---------- Data
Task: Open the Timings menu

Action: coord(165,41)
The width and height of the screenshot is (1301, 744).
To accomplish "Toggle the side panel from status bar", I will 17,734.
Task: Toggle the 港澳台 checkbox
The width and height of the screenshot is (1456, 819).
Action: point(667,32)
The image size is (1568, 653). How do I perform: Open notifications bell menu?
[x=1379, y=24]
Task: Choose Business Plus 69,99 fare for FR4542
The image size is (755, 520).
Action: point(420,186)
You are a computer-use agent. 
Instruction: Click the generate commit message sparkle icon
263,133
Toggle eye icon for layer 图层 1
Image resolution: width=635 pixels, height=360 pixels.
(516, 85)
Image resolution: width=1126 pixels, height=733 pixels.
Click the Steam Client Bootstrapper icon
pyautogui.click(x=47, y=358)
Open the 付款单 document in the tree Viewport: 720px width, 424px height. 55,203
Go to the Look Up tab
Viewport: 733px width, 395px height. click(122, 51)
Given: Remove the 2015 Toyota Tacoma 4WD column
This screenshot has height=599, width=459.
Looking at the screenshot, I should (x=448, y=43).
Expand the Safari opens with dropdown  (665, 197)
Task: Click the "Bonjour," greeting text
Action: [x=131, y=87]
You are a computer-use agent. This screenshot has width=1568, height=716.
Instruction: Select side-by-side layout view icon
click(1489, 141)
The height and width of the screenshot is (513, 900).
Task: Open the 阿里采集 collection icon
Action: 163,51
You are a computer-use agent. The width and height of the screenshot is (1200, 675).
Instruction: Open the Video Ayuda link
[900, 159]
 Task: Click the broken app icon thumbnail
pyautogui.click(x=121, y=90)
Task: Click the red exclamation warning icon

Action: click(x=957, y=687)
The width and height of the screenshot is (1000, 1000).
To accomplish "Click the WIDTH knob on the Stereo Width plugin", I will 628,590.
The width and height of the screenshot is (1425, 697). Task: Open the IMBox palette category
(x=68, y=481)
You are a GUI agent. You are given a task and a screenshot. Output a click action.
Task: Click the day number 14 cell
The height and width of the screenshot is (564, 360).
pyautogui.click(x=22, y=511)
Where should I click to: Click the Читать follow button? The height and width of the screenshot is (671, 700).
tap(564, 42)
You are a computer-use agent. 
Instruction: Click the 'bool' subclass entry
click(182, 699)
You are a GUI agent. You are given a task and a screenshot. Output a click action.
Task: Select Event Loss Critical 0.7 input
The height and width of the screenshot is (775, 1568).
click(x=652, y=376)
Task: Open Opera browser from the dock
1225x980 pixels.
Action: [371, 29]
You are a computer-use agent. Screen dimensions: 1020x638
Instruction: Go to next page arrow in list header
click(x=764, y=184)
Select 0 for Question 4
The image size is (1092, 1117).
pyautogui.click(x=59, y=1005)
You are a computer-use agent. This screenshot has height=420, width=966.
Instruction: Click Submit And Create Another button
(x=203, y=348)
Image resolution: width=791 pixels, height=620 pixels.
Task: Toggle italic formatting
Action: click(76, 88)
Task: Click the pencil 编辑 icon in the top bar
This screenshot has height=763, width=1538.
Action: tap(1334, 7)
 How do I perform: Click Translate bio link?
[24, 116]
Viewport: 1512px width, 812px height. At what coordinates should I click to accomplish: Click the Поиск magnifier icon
--------------------
- [Exercise description]: Go through the records above and retype each one exactly.

- [Worked solution]:
Task: Open the Timings menu

Action: coord(165,41)
The width and height of the screenshot is (1301, 744).
To accomplish "Toggle the side panel from status bar", I will 17,734.
Task: Toggle the 港澳台 checkbox
The width and height of the screenshot is (1456, 819).
Action: point(667,32)
The image size is (1568, 653). How do I perform: Open notifications bell menu?
[x=1379, y=24]
Task: Choose Business Plus 69,99 fare for FR4542
The image size is (755, 520).
Action: point(420,186)
You are a computer-use agent. 
Instruction: Click the generate commit message sparkle icon
263,133
Toggle eye icon for layer 图层 1
Image resolution: width=635 pixels, height=360 pixels.
(516, 85)
Image resolution: width=1126 pixels, height=733 pixels.
Click the Steam Client Bootstrapper icon
pyautogui.click(x=47, y=358)
Open the 付款单 document in the tree Viewport: 720px width, 424px height. 55,203
Go to the Look Up tab
Viewport: 733px width, 395px height. click(122, 51)
Given: Remove the 2015 Toyota Tacoma 4WD column
This screenshot has height=599, width=459.
Looking at the screenshot, I should (x=448, y=43).
Expand the Safari opens with dropdown  (665, 197)
Task: Click the "Bonjour," greeting text
Action: [x=131, y=87]
You are a computer-use agent. This screenshot has width=1568, height=716.
Instruction: Select side-by-side layout view icon
click(1489, 141)
The height and width of the screenshot is (513, 900).
Task: Open the 阿里采集 collection icon
Action: 163,51
You are a computer-use agent. The width and height of the screenshot is (1200, 675).
Instruction: Open the Video Ayuda link
[900, 159]
 Task: Click the broken app icon thumbnail
pyautogui.click(x=121, y=90)
Task: Click the red exclamation warning icon

Action: click(x=957, y=687)
The width and height of the screenshot is (1000, 1000).
To accomplish "Click the WIDTH knob on the Stereo Width plugin", I will 628,590.
The width and height of the screenshot is (1425, 697). Task: Open the IMBox palette category
(x=68, y=481)
You are a GUI agent. You are given a task and a screenshot. Output a click action.
Task: Click the day number 14 cell
The height and width of the screenshot is (564, 360).
pyautogui.click(x=22, y=511)
Where should I click to: Click the Читать follow button? The height and width of the screenshot is (671, 700).
tap(564, 42)
You are a computer-use agent. 
Instruction: Click the 'bool' subclass entry
click(182, 699)
You are a GUI agent. You are given a task and a screenshot. Output a click action.
Task: Select Event Loss Critical 0.7 input
The height and width of the screenshot is (775, 1568).
click(x=652, y=376)
Task: Open Opera browser from the dock
1225x980 pixels.
Action: [371, 29]
You are a computer-use agent. Screen dimensions: 1020x638
Instruction: Go to next page arrow in list header
click(x=764, y=184)
Select 0 for Question 4
The image size is (1092, 1117).
pyautogui.click(x=59, y=1005)
You are a computer-use agent. This screenshot has height=420, width=966.
Instruction: Click Submit And Create Another button
(x=203, y=348)
Image resolution: width=791 pixels, height=620 pixels.
Task: Toggle italic formatting
Action: click(76, 88)
Task: Click the pencil 编辑 icon in the top bar
This screenshot has height=763, width=1538.
Action: tap(1334, 7)
 How do I perform: Click Translate bio link?
[24, 116]
Viewport: 1512px width, 812px height. At what coordinates should I click to accomplish: Click the Поиск magnifier icon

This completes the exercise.